# [PROBLEM STATEMENT]
For each line below, print it again exactly as shown.

(Pixel coordinate grounding data)
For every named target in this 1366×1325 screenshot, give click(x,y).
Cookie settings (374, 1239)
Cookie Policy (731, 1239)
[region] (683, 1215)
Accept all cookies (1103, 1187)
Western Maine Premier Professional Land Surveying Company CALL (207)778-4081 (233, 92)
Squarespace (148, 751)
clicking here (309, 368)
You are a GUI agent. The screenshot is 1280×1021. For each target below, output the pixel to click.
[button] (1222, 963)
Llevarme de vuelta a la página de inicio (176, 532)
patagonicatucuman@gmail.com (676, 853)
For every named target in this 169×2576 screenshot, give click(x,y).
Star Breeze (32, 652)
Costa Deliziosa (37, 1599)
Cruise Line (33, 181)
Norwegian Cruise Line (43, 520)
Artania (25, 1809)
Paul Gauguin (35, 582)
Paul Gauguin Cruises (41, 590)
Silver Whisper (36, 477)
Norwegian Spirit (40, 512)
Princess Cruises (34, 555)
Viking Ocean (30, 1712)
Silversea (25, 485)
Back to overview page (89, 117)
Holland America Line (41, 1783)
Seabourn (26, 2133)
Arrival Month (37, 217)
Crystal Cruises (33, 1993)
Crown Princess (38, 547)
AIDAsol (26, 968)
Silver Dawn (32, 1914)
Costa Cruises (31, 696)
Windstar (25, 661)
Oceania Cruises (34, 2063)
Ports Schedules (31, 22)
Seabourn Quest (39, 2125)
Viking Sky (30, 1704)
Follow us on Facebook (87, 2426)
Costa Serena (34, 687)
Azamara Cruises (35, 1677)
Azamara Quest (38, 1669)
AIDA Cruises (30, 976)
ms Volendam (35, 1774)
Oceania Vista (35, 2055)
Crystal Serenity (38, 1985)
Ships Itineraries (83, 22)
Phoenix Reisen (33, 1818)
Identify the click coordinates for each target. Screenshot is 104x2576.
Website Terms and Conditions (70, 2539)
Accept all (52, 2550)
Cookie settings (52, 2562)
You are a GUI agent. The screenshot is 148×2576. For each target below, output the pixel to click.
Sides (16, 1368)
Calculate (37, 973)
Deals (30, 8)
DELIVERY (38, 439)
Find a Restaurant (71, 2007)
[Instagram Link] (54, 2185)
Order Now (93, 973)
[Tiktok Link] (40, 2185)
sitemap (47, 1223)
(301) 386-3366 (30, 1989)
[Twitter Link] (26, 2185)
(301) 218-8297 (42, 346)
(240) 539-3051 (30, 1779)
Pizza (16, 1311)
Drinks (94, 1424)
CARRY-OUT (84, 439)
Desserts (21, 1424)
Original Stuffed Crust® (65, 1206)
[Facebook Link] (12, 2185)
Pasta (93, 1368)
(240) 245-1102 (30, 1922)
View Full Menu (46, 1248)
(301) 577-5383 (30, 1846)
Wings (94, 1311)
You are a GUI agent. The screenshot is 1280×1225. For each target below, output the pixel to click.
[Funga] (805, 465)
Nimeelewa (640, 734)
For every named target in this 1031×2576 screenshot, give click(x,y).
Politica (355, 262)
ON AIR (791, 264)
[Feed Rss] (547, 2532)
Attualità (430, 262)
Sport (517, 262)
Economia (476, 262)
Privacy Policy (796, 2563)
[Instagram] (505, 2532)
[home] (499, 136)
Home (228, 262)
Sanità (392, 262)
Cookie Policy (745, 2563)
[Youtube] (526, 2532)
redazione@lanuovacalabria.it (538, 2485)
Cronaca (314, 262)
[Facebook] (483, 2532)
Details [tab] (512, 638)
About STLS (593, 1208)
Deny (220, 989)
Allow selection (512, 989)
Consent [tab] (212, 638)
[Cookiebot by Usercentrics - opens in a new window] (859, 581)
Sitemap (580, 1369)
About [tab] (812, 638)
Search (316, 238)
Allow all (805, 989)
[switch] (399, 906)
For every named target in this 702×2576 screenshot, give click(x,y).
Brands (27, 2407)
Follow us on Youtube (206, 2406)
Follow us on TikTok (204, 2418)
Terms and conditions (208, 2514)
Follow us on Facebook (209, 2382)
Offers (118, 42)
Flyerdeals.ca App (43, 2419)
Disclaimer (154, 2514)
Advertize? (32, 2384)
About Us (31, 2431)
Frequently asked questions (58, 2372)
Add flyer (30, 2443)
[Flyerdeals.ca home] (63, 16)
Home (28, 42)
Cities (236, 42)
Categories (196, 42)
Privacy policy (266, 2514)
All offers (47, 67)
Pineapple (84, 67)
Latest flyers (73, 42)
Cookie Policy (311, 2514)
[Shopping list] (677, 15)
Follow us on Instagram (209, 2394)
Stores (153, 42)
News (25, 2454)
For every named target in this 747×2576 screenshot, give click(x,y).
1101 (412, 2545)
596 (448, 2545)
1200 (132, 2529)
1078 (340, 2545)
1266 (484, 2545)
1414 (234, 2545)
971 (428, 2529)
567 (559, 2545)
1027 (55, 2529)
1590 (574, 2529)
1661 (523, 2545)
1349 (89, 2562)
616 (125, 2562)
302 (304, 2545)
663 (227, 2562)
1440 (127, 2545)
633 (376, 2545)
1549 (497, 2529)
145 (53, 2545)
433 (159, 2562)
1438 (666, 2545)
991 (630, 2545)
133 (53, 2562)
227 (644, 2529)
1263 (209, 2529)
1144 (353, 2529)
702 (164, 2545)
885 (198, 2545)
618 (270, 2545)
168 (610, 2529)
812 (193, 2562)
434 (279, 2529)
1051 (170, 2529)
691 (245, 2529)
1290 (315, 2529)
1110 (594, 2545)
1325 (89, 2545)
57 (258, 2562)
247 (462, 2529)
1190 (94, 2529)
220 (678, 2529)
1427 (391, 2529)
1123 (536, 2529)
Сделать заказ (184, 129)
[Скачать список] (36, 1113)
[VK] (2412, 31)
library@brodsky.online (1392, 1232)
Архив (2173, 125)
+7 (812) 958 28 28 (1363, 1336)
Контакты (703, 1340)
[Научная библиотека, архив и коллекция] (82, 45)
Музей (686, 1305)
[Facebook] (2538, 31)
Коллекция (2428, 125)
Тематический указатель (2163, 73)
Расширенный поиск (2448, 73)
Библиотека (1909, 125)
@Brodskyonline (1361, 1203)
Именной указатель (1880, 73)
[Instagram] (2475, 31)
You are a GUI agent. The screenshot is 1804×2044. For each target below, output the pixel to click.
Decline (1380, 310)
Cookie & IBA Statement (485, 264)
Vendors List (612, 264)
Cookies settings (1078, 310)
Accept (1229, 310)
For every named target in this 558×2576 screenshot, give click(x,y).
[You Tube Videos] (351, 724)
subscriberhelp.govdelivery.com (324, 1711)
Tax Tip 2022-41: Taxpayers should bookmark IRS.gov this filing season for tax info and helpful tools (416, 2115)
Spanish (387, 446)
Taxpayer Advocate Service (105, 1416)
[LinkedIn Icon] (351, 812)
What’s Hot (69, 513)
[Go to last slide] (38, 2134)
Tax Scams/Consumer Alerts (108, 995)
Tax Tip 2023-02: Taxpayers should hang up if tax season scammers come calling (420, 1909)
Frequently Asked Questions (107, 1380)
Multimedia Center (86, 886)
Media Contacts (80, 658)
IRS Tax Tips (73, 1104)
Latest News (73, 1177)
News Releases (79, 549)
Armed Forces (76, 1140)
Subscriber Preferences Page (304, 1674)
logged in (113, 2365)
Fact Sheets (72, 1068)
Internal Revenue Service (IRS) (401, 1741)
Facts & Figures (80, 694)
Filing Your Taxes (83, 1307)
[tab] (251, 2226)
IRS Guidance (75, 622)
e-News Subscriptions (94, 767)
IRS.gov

# [SOLUTION BELOW]
For every named target in this 1366×1325 screenshot, give click(x,y).
Cookie settings (374, 1239)
Cookie Policy (731, 1239)
[region] (683, 1215)
Accept all cookies (1103, 1187)
Western Maine Premier Professional Land Surveying Company CALL (207)778-4081 (233, 92)
Squarespace (148, 751)
clicking here (309, 368)
You are a GUI agent. The screenshot is 1280×1021. For each target below, output the pixel to click.
[button] (1222, 963)
Llevarme de vuelta a la página de inicio (176, 532)
patagonicatucuman@gmail.com (676, 853)
For every named target in this 169×2576 screenshot, give click(x,y).
Star Breeze (32, 652)
Costa Deliziosa (37, 1599)
Cruise Line (33, 181)
Norwegian Cruise Line (43, 520)
Artania (25, 1809)
Paul Gauguin (35, 582)
Paul Gauguin Cruises (41, 590)
Silver Whisper (36, 477)
Norwegian Spirit (40, 512)
Princess Cruises (34, 555)
Viking Ocean (30, 1712)
Silversea (25, 485)
Back to overview page (89, 117)
Holland America Line (41, 1783)
Seabourn (26, 2133)
Arrival Month (37, 217)
Crystal Cruises (33, 1993)
Crown Princess (38, 547)
AIDAsol (26, 968)
Silver Dawn (32, 1914)
Costa Cruises (31, 696)
Windstar (25, 661)
Oceania Cruises (34, 2063)
Ports Schedules (31, 22)
Seabourn Quest (39, 2125)
Viking Sky (30, 1704)
Follow us on Facebook (87, 2426)
Costa Serena (34, 687)
Azamara Cruises (35, 1677)
Azamara Quest (38, 1669)
AIDA Cruises (30, 976)
ms Volendam (35, 1774)
Oceania Vista (35, 2055)
Crystal Serenity (38, 1985)
Ships Itineraries (83, 22)
Phoenix Reisen (33, 1818)
Identify the click coordinates for each target. Screenshot is 104x2576.
Website Terms and Conditions (70, 2539)
Accept all (52, 2550)
Cookie settings (52, 2562)
You are a GUI agent. The screenshot is 148×2576. For each target below, output the pixel to click.
Sides (16, 1368)
Calculate (37, 973)
Deals (30, 8)
DELIVERY (38, 439)
Find a Restaurant (71, 2007)
[Instagram Link] (54, 2185)
Order Now (93, 973)
[Tiktok Link] (40, 2185)
sitemap (47, 1223)
(301) 386-3366 (30, 1989)
[Twitter Link] (26, 2185)
(301) 218-8297 (42, 346)
(240) 539-3051 (30, 1779)
Pizza (16, 1311)
Drinks (94, 1424)
CARRY-OUT (84, 439)
Desserts (21, 1424)
Original Stuffed Crust® (65, 1206)
[Facebook Link] (12, 2185)
Pasta (93, 1368)
(240) 245-1102 (30, 1922)
View Full Menu (46, 1248)
(301) 577-5383 (30, 1846)
Wings (94, 1311)
You are a GUI agent. The screenshot is 1280×1225. For each target below, output the pixel to click.
[Funga] (805, 465)
Nimeelewa (640, 734)
For every named target in this 1031×2576 screenshot, give click(x,y).
Politica (355, 262)
ON AIR (791, 264)
[Feed Rss] (547, 2532)
Attualità (430, 262)
Sport (517, 262)
Economia (476, 262)
Privacy Policy (796, 2563)
[Instagram] (505, 2532)
[home] (499, 136)
Home (228, 262)
Sanità (392, 262)
Cookie Policy (745, 2563)
[Youtube] (526, 2532)
redazione@lanuovacalabria.it (538, 2485)
Cronaca (314, 262)
[Facebook] (483, 2532)
Details [tab] (512, 638)
About STLS (593, 1208)
Deny (220, 989)
Allow selection (512, 989)
Consent [tab] (212, 638)
[Cookiebot by Usercentrics - opens in a new window] (859, 581)
Sitemap (580, 1369)
About [tab] (812, 638)
Search (316, 238)
Allow all (805, 989)
[switch] (399, 906)
For every named target in this 702×2576 screenshot, give click(x,y).
Brands (27, 2407)
Follow us on Youtube (206, 2406)
Follow us on TikTok (204, 2418)
Terms and conditions (208, 2514)
Follow us on Facebook (209, 2382)
Offers (118, 42)
Flyerdeals.ca App (43, 2419)
Disclaimer (154, 2514)
Advertize? (32, 2384)
About Us (31, 2431)
Frequently asked questions (58, 2372)
Add flyer (30, 2443)
[Flyerdeals.ca home] (63, 16)
Home (28, 42)
Cities (236, 42)
Categories (196, 42)
Privacy policy (266, 2514)
All offers (47, 67)
Pineapple (84, 67)
Latest flyers (73, 42)
Cookie Policy (311, 2514)
[Shopping list] (677, 15)
Follow us on Instagram (209, 2394)
Stores (153, 42)
News (25, 2454)
For every named target in this 747×2576 screenshot, give click(x,y).
1101 (412, 2545)
596 (448, 2545)
1200 (132, 2529)
1078 (340, 2545)
1266 (484, 2545)
1414 (234, 2545)
971 (428, 2529)
567 (559, 2545)
1027 (55, 2529)
1590 (574, 2529)
1661 (523, 2545)
1349 (89, 2562)
616 (125, 2562)
302 (304, 2545)
663 (227, 2562)
1440 (127, 2545)
633 (376, 2545)
1549 (497, 2529)
145 (53, 2545)
433 (159, 2562)
1438 (666, 2545)
991 (630, 2545)
133 (53, 2562)
227 (644, 2529)
1263 (209, 2529)
1144 (353, 2529)
702 (164, 2545)
885 (198, 2545)
618 (270, 2545)
168 (610, 2529)
812 (193, 2562)
434 (279, 2529)
1051 (170, 2529)
691 (245, 2529)
1290 (315, 2529)
1110 (594, 2545)
1325 (89, 2545)
57 (258, 2562)
247 (462, 2529)
1190 (94, 2529)
220 (678, 2529)
1427 (391, 2529)
1123 (536, 2529)
Сделать заказ (184, 129)
[Скачать список] (36, 1113)
[VK] (2412, 31)
library@brodsky.online (1392, 1232)
Архив (2173, 125)
+7 (812) 958 28 28 (1363, 1336)
Контакты (703, 1340)
[Научная библиотека, архив и коллекция] (82, 45)
Музей (686, 1305)
[Facebook] (2538, 31)
Коллекция (2428, 125)
Тематический указатель (2163, 73)
Расширенный поиск (2448, 73)
Библиотека (1909, 125)
@Brodskyonline (1361, 1203)
Именной указатель (1880, 73)
[Instagram] (2475, 31)
You are a GUI agent. The screenshot is 1804×2044. For each target below, output the pixel to click.
Decline (1380, 310)
Cookie & IBA Statement (485, 264)
Vendors List (612, 264)
Cookies settings (1078, 310)
Accept (1229, 310)
For every named target in this 558×2576 screenshot, give click(x,y).
[You Tube Videos] (351, 724)
subscriberhelp.govdelivery.com (324, 1711)
Tax Tip 2022-41: Taxpayers should bookmark IRS.gov this filing season for tax info and helpful tools (416, 2115)
Spanish (387, 446)
Taxpayer Advocate Service (105, 1416)
[LinkedIn Icon] (351, 812)
What’s Hot (69, 513)
[Go to last slide] (38, 2134)
Tax Scams/Consumer Alerts (108, 995)
Tax Tip 2023-02: Taxpayers should hang up if tax season scammers come calling (420, 1909)
Frequently Asked Questions (107, 1380)
Multimedia Center (86, 886)
Media Contacts (80, 658)
IRS Tax Tips (73, 1104)
Latest News (73, 1177)
News Releases (79, 549)
Armed Forces (76, 1140)
Subscriber Preferences Page (304, 1674)
logged in (113, 2365)
Fact Sheets (72, 1068)
Internal Revenue Service (IRS) (401, 1741)
Facts & Figures (80, 694)
Filing Your Taxes (83, 1307)
[tab] (251, 2226)
IRS Guidance (75, 622)
e-News Subscriptions (94, 767)
IRS.gov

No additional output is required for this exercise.